BY BILL BRADLEY, Founder/CEO, America’s Best Franchises
February 4, 2013
If your neighborhood has hopped on the buy-local bandwagon, does that make it a bad time for you to think about investing in a franchise business?
Not necessarily. Some national franchises are never viewed by customers as a local business, even though a local franchisee owns them. It’s hard to make a McDonald’s seem local, for example. Other franchises can be easy to position as a local business.
A regional company may be strongly associated with your region – enough that you can be perceived as “home folks” with a franchise. Others may be new enough in your area that your customers won’t even realize you’re part of a chain. As part of your decision-making process, ask around to discover the local impression of the franchise opportunity you’re thinking about.
There are ways, however, that almost every franchise can cash in on the “keep it local” movement. Consider these possibilities if a strong “Buy Local” movement is making you think twice about investing in a franchise:
- Participate in the local economy – While your franchise probably won’t have complete control over which suppliers to use, many franchises hire local workers and participate in local events. Find out whether you’ll be free to take part in group sidewalk sales or mallwide events, for example. If you’ll have the flexibility to work with other local businesses, you can get all the points for doing so.
- Do well by doing good. Can you sponsor a local festival or collect for a local food bank? The two-fold approach of giving back to the local community while creating links to other local businesses can do wonders to help potential customers remember not only your franchise but its dedication to what they care about.
- Decor Franchises may have requirements for the decor and layout of a storefront or restaurant, but adding as many local touches as your franchisor will allow can help to remind customers of your franchises involvement in the community. Showcase photos of sports teams you’ve sponsored or photos of the surrounding area if it fits in with the decor. Educational franchises can spotlight local achievers for students to admire, and restaurants can frame pictures of local celebrities.

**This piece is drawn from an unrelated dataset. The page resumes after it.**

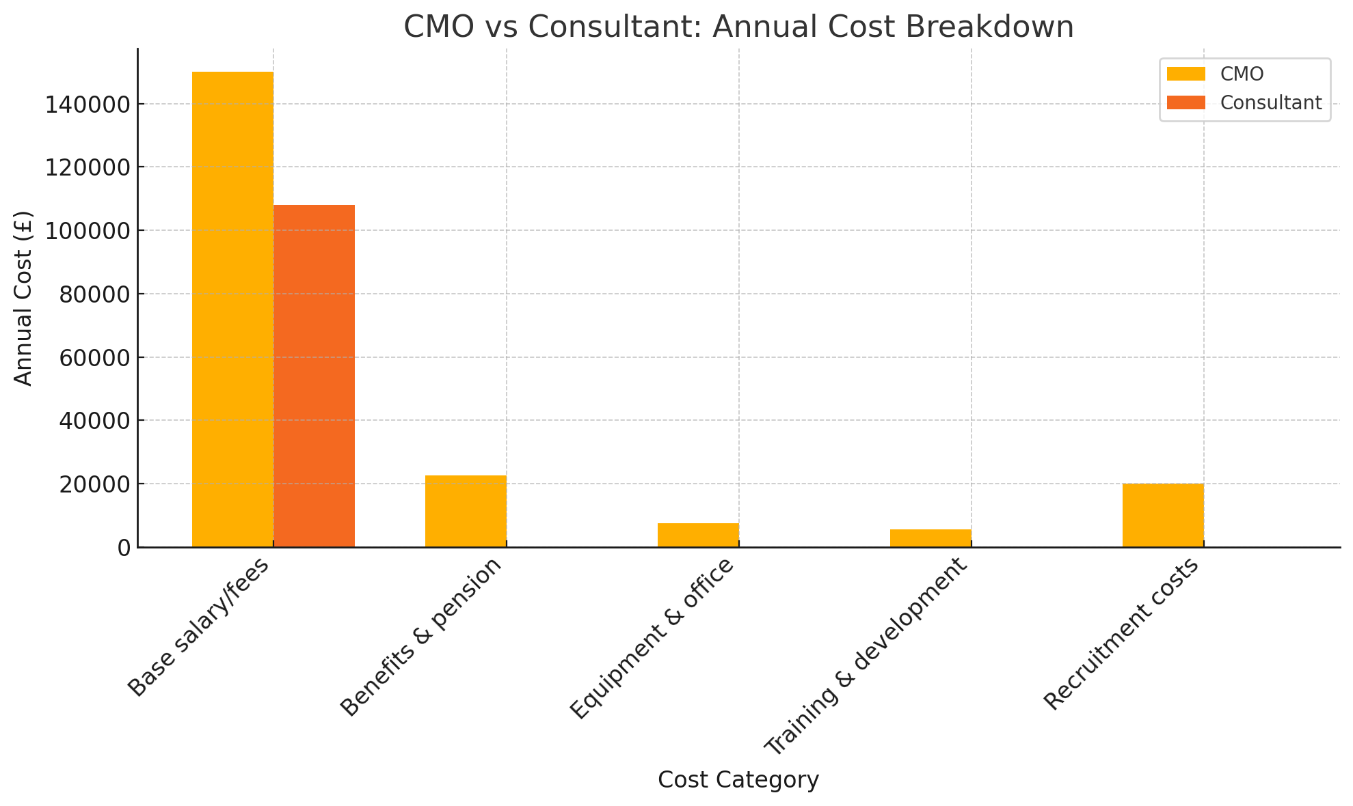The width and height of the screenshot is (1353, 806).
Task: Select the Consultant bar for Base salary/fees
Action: tap(314, 376)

- Don’t neglect networking – Say the franchise you’re considering seems to give you very little leeway, or you’re determined to gain the benefits of investing in a major national name. Your personal presence in the local business community as the owner of “the local Supercuts” or “the local Little Caesar’s” can still give you that local edge if you’re diligent about your involvement.Ask about these possibilities as part of your information-gathering as you decide which franchise opportunity is right for you. Understanding both the franchise opportunity you have in mind and the local market you’re bringing the business into will help you ensure that you choose the right opportunity for you.